Le "Communiqué spécial de la communauté ibéro-américaine sur la conjoncture économique mondiale" est d'autant plus significatif qu'au nombre de ses 22 signataires figurent Luiz Inacio Lula da Silva, Cristina Fernandez de Kirchner et Felipe Calderon, chefs d'Etat, respectivement, du Brésil, de l'Argentine et du Mexique, trois pays membres du G20 qui se réunira le 15 novembre à Washington.

Le G20, dont en outre le Brésil assume actuellement la présidence, comprend le groupe des huit (G8 - Allemagne, Canada, Etats-Unis, France, Italie, Japon, Royaume-Uni, Russie), plus onze grandes économies émergentes (Afrique du Sud, Arabie saoudite, Argentine, Australie, Brésil, Chine, Corée du Sud, Inde, Indonésie, Mexique, Turquie), ainsi que l'Union européenne.

"La voix des pays les plus pauvres doit être entendue, car ils sont les victimes et non les coupables d'une crise face à laquelle les pays riches n'ont pas su réagir" a déclaré le président brésilien Lula da Silva en séance plénière du sommet ibéro-américain. Les 22 pays participants ont admis, y compris le président conservateur colombien Alvaro Uribe, que l'heure est au retour, à des degrés divers, de la politique et de l'Etat dans l'économie pour conjurer le néolibéralisme ou pour le moins ses excès.

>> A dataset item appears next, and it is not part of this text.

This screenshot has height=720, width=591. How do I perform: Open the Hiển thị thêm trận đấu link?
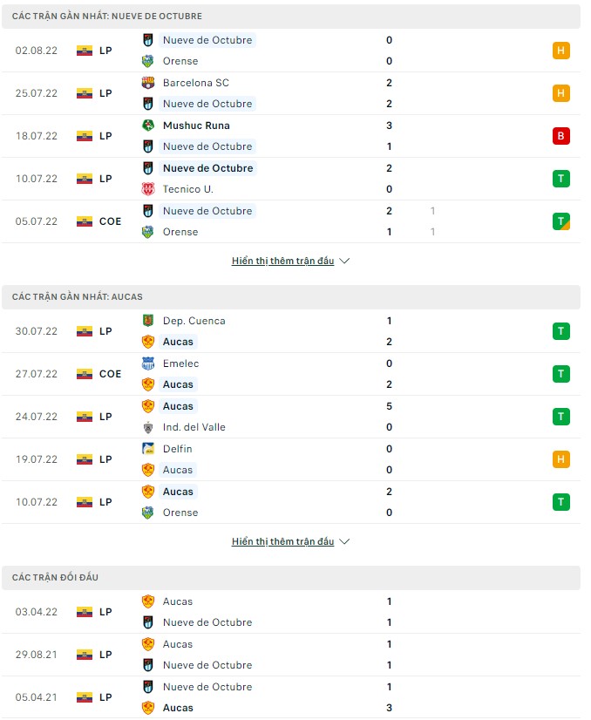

S'ils sont convenus de faire entendre, théoriquement, leur même voix commune à Washington et ailleurs, les pays ibéro-américains n'en sont pas moins divisés sur la philosophie de la solution à apporter à la crise. Le Venezuela, la Bolivie, l'Equateur, Cuba et le Nicaragua croient nécessaire la recherche d'un nouveau modèle face à "l'échec et la crise globale du capitalisme". Les autres pays défendent une réforme du système financier existant.

"Il ne s'agit pas de sauver le capitalisme. Le capitalisme ne résoudra jamais les problèmes de l'humanité" s'est exclamé à San Salvador le président bolivien Evo Morales.

Par contre, bien qu'estimant que la pensée néolibérale basée sur la dérégulation et la négation de l'intervention de l'Etat "s'est écroulée d'elle-même", le socialiste José Luis Rodriguez Zapatero, président du gouvernement espagnol, a déclaré "qu'il faut partir de ce que nous avons". A ses yeux, "le marché est la meilleure méthode d'assigner les ressources". Et d'en conclure: "Institutions financières, oui, mais avec des règles, de l'ordre, en considérant toujours qu'elle doivent répondre à la recherche d'un profit et, simultanément, de l'intérêt général".

L'Espagne veut être invitée au sommet de Washington

En marge du sommet ibéro-américain de San Salvador, M. Zapatero a multiplié les rencontres bilatérales, s'assurant ainsi de l'appui du Brésil, de l'Argentine et du Mexique à la revendication de l'Espagne d'être invitée à Washington au sommet du G20.

Se prévalant de représenter "la huitième économie mondiale", mais mal en cour à la Maison blanche depuis le retrait des militaires espagnols engagés en Irak, M. Zapatero estime que les Etats-Unis ne devraient pas être les seuls à lancer des invitations à un sommet convoqué aussi, dit-il, à l'initiative de l'Union européenne (UE).

La satisfaction de la prétention de l'Espagne de participer le 15 novembre au sommet de Washington sans appartenir ni au G8 ni au G20 demeure incertaine. Pour la concrétiser, José Luis Rodriguez Zapatero affirme miser surtout sur "la voie européenne". La France assumant ce semestre la présidence de l'UE, Madrid compte donc sur Nicolas Sarkozy pour forcer la main à George W. Bush.